▶ _EXTRACTO DEL TEXTO_
□ □ □ □

BARRAL, TUSQUETS O HERRALDE FUERON ESENCIALES NO SÓLO PARA LA CULTURA DE BARCELONA, SINO COMO PILARES DE LO QUE, PARADÓJICAMENTE, ACABARÍA SIENDO LA CIUDAD CATALANA: LA CAPITAL LITERARIA E INDUSTRIAL DE LA EDICIÓN EN ESPAÑOL.
A la peor cara de ese engranaje, a su velocidad y su endogamia, contribuye a menudo la prensa, en especial la que guarda una relación directa con los grandes grupos editoriales, por lo que no resulta extraño dar con un reputado periodista que, de repente, igual que han hecho varios políticos catalanes sin demasiados reparos —Pilar Rahola, por ejemplo, de diputada a tertuliana televisiva y Premio Ramon Llull sin despeinarse—, decide comenzar una “carrera literaria” con tan buena fortuna que, vaya por Dios, acaba “ganando un prestigioso premio” en una de esas mismas editoriales, “imponiéndose a cientos de originales recibidos” y, en fin, ya saben, el resto de la comedia. Lejos quedan los años del periodismo libertario y mestizo, como el de la revista Ajoblanco, y hoy, más que nunca y salvo honrosas excepciones, la prensa dizque cultural de Barcelona se ha convertido en una especie de dócil extensión de los grupos mediáticos. Para abundar en todas estas miserias con un buen guía, recomiendo leer Personaje secundario, las lúcidas y valientes memorias del editor y traductor Enrique Murillo, quien conoce como nadie los entresijos de su oficio, y que acaba de publicar en Trama. Creo que Murillo no estará en la FIL, pero su libro seguro que sí. Búsquenlo.

□ □ □ □

▶ _MATERIAL DE CONSULTA_
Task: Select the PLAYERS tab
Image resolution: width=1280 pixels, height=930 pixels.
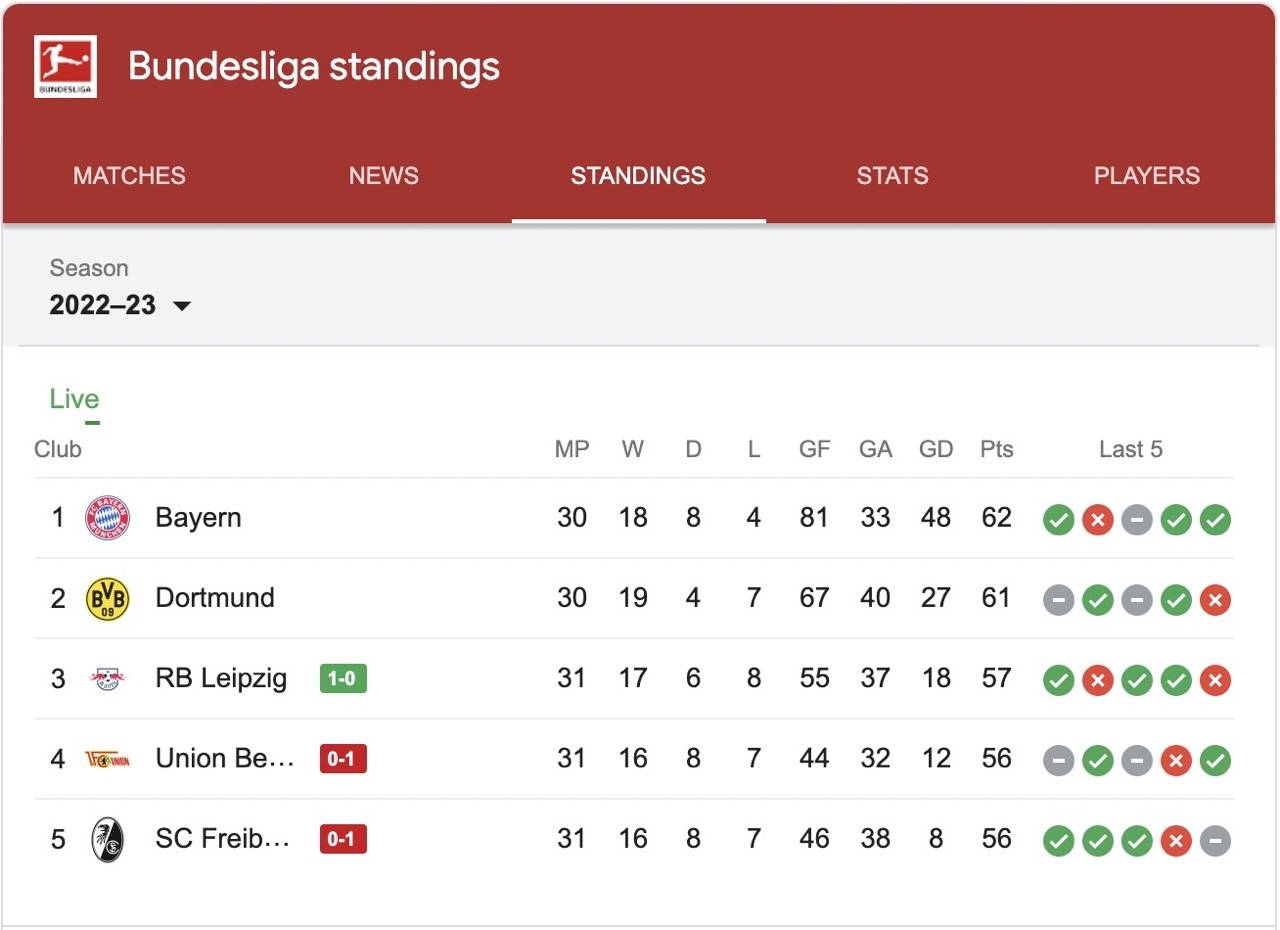Action: click(x=1147, y=176)
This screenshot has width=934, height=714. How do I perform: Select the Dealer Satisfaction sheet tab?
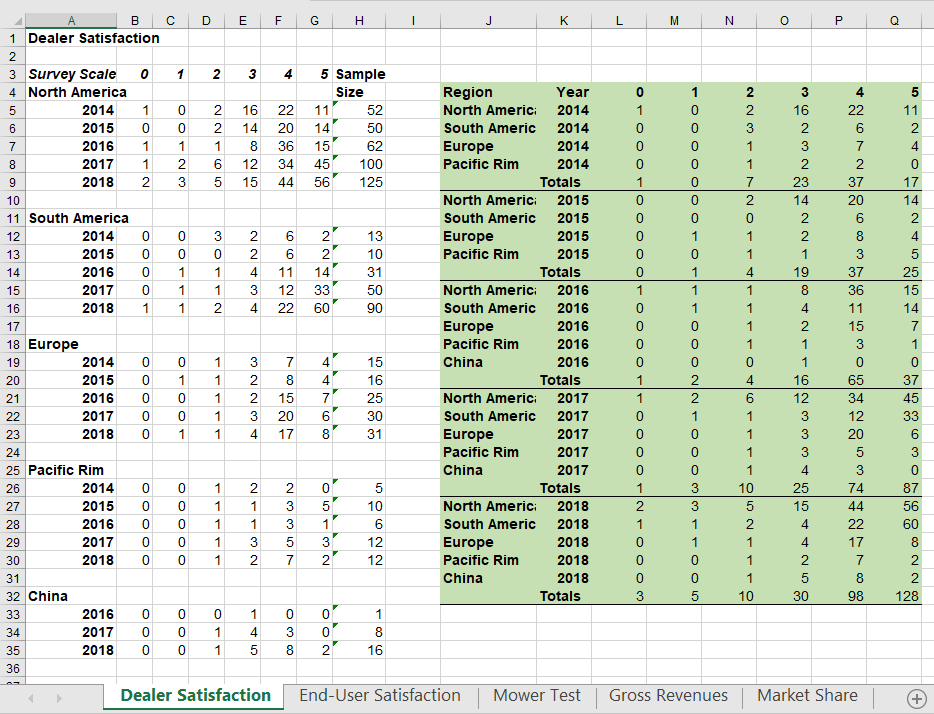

□ □ □ □

▶ _OBJETIVO_
Contesta estas preguntas a partir del extracto sobre la edición en Barcelona:
(a) ¿Qué tres nombres aparecen al principio como esenciales para la cultura de Barcelona?
(b) ¿Qué revista se da como ejemplo del periodismo libertario y mestizo?
(c) ¿Cómo se titulan las memorias de Enrique Murillo y en qué editorial las ha publicado?

▶ _RESPUESTA ESCRITA_
(a) Barral, Tusquets y Herralde.
(b) Ajoblanco.
(c) Se titulan Personaje secundario y las ha publicado en Trama.